TECHNOlogos 6èmes Assises des 21 et 22 septembre 2018 : "Agriculture, technique et vivant"

Le sacrifice des paysans : pour quelles raisons et comment l’arrêter ?

Par Pierre Bitoun

Texte de l'intervenant

 

Je commencerai mon intervention en vous rappelant deux chiffres. En 1945, en France, pays représentatif des nations dites développées, plus d’1/3 de la population active vivait de l’agriculture tandis qu’aujourd’hui on en est à 2-3%. Et au niveau mondial, les chiffres sont également vertigineux : en 1950, on comptait 80% de la population active totale dans l’agriculture, ils ne sont plus que 40% aujourd’hui.

Telle est la tendance lourde, de longue histoire mais accélérée depuis 70 ans, de notre modernité ou postmodernité : elle fait disparaître les paysans, et leurs sociétés. Soit en les liquidant purement et simplement de façon violente (par des guerres, des colonisations, néo-colonisations ou lors des catastrophes, par exemple), soit de façon plus pacifique mais néanmoins brutale en les remodelant, en transformant une minorité d’entre eux en agriculteurs productivistes et en poussant les autres, de bon gré ou malgré eux, vers la « sortie », c’est-à-dire d’autres milieux socioprofessionnels, la retraite, le chômage ou quelquefois le suicide.

**CONSIGNES**
a. Indiquez si chacune des affirmations suivantes concorde avec le texte sur le sacrifice des paysans, en répondant par oui ou par non et en citant les mots du texte qui tranchent. (i) En 1945, en France, plus d'un tiers de la population active vivait de l'agriculture. (ii) En 1950, à l'échelle mondiale, 40 % de la population active totale travaillait dans l'agriculture. (iii) La disparition des paysans s'est ralentie depuis 70 ans.
b. Poursuivez le texte sur le sacrifice des paysans à partir de sa dernière phrase.

**DONNÉES EXTRAITES**
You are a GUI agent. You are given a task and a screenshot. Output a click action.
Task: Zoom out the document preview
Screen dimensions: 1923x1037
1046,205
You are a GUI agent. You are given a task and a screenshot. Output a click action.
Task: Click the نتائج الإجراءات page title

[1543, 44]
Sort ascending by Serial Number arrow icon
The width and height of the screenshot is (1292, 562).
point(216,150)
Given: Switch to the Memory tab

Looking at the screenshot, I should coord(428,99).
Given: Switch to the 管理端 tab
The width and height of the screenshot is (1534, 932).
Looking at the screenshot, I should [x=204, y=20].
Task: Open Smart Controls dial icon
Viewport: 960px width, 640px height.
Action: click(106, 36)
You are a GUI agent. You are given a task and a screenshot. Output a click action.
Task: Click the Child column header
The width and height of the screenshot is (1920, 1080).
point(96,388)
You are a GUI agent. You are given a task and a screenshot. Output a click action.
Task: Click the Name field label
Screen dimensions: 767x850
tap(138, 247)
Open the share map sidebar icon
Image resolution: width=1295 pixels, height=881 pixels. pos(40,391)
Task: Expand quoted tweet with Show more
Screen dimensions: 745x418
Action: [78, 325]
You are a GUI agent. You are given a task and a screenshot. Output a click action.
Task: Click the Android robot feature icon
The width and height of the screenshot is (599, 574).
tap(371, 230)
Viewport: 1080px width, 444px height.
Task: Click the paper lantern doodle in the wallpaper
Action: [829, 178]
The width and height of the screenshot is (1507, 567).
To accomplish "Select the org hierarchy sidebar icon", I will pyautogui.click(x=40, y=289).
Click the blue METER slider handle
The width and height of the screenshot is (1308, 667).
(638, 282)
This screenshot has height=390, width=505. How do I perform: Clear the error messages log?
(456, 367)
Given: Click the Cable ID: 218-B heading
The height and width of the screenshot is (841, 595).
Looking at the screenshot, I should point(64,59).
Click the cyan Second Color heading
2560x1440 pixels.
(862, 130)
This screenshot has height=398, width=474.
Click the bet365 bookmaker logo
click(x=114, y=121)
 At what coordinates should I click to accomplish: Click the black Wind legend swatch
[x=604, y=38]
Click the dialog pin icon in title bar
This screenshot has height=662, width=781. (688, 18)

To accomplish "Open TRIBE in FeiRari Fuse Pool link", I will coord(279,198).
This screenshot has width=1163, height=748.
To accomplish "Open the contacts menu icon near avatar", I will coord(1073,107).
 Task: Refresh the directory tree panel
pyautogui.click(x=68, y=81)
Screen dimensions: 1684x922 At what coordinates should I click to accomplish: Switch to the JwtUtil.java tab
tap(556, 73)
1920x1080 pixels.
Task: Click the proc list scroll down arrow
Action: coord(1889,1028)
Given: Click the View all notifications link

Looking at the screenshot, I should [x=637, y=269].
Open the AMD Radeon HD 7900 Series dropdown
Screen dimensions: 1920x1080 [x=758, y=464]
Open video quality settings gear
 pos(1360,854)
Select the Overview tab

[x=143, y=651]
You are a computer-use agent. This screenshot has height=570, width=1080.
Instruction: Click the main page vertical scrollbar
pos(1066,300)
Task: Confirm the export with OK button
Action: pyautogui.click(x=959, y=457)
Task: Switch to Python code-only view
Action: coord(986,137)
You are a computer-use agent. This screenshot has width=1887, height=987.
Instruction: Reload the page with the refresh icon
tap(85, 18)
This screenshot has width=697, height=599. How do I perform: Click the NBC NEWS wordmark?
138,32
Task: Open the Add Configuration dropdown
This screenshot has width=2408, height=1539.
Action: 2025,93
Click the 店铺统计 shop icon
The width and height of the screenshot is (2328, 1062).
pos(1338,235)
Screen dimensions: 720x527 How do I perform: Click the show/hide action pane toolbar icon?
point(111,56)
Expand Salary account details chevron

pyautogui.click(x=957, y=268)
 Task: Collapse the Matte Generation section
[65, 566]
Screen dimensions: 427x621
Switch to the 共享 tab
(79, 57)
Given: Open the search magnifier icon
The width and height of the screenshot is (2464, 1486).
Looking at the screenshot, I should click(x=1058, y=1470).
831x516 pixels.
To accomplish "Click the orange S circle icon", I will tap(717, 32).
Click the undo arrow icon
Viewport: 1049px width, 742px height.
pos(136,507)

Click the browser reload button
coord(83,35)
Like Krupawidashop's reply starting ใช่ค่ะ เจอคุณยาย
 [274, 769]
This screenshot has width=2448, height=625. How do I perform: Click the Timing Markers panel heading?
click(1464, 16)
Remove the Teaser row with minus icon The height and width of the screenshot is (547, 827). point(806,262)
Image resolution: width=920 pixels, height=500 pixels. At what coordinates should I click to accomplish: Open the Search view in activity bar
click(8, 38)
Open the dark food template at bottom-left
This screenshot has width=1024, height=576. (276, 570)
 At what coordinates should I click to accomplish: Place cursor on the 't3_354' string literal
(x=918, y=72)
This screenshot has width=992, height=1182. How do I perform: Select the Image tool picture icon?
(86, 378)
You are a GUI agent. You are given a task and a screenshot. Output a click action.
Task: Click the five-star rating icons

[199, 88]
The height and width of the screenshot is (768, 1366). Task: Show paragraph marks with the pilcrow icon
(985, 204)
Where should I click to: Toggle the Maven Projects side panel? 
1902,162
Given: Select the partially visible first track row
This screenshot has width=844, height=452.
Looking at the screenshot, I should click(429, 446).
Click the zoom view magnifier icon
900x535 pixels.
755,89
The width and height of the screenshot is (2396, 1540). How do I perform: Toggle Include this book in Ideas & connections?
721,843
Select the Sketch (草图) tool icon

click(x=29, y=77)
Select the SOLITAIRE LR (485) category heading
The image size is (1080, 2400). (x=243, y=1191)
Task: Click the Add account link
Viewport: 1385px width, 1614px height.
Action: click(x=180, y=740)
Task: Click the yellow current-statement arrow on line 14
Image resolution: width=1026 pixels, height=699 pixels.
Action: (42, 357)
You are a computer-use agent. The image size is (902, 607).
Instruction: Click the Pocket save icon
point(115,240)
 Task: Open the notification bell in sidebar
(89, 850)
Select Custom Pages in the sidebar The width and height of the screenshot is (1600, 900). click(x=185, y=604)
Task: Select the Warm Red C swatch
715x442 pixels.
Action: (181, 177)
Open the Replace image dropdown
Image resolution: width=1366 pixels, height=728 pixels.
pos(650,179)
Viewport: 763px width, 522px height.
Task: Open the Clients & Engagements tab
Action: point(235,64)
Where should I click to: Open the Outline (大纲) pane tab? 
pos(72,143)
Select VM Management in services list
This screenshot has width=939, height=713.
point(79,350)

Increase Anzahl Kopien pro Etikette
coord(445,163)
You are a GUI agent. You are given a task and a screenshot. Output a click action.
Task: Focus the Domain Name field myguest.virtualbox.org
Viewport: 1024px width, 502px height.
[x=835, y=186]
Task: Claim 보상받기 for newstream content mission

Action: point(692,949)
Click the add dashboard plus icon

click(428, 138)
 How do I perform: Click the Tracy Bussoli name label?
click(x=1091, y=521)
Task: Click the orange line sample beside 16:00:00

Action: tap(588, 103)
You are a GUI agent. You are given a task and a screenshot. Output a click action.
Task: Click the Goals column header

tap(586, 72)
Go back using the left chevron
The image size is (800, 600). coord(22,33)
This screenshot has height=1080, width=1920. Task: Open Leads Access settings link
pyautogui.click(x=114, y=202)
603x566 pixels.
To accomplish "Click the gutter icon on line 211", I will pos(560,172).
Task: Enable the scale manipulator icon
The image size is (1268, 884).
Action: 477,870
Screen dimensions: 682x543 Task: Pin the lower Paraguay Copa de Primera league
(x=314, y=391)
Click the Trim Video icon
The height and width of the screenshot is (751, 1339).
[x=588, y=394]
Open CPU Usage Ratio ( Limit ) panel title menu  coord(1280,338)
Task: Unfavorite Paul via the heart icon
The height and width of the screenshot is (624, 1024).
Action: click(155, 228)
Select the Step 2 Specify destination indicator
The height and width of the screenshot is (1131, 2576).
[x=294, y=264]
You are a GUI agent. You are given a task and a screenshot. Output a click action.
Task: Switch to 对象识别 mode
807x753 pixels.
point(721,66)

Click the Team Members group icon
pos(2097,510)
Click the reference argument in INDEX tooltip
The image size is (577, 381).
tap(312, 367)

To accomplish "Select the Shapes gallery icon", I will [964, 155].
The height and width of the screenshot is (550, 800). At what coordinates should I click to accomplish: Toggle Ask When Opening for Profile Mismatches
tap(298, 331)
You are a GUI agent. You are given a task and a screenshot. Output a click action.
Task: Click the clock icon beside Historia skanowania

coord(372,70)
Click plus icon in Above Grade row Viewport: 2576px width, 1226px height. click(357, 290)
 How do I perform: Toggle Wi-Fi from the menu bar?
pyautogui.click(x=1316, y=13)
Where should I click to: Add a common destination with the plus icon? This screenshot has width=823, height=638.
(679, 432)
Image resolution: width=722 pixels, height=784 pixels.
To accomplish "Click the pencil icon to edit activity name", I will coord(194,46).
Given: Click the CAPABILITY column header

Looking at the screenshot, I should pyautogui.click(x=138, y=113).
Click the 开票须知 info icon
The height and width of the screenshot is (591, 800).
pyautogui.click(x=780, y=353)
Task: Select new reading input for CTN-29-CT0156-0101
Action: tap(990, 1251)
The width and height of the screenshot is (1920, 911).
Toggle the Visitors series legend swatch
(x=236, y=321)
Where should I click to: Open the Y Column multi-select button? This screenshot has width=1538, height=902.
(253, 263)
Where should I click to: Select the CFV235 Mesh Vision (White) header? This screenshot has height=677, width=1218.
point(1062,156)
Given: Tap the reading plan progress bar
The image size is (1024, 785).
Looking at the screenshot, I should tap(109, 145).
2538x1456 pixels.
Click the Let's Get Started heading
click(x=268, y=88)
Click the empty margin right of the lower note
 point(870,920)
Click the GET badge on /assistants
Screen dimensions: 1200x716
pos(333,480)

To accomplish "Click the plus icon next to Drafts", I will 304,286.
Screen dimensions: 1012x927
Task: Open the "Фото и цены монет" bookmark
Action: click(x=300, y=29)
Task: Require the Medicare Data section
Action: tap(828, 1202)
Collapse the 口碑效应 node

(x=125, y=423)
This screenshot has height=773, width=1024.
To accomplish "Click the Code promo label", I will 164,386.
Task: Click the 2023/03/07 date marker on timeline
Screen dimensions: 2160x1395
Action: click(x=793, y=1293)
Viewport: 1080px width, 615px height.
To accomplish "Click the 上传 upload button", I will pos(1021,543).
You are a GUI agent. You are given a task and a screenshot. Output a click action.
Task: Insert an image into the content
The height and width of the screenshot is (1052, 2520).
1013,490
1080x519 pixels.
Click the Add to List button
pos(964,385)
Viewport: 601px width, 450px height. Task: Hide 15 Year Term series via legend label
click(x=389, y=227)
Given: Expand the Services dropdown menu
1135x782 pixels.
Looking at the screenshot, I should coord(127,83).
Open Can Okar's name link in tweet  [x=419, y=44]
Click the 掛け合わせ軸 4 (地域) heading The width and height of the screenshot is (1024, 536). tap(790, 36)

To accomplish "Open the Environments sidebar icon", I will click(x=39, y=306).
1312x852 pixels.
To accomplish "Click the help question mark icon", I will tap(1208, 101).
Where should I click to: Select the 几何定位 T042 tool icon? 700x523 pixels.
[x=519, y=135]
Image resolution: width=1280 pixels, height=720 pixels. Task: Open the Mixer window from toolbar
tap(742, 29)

**RÉPONSES**
a.
(i) Oui : « plus d’1/3 de la population active vivait de l’agriculture »
(ii) Non : « en 1950, on comptait 80% de la population active totale dans l’agriculture »
(iii) Non : « de longue histoire mais accélérée depuis 70 ans »

b.
Quelles sont les raisons de cette tendance lourde, de ce sacrifice des paysans continu et continué, et qui ne paraît pas prêt, malgré quelques indices encourageants, de s’arrêter ? Comme nous sommes entre familiers de la question – je préfère ce terme à celui de spécialistes, et a fortiori d’experts ! – et que je dispose de peu de temps, maxi 25-30’, je vais m’en tenir à quelques réflexions/idées forces, énoncées de manière directe, sans toutes les nuances ou précisions qu’il faudrait, que vous retrouverez dans le livre co-écrit avec Yves Dupont (Le Sacrifice des paysans. Une catastrophe sociale et anthropologique, L’Échappée, 2016).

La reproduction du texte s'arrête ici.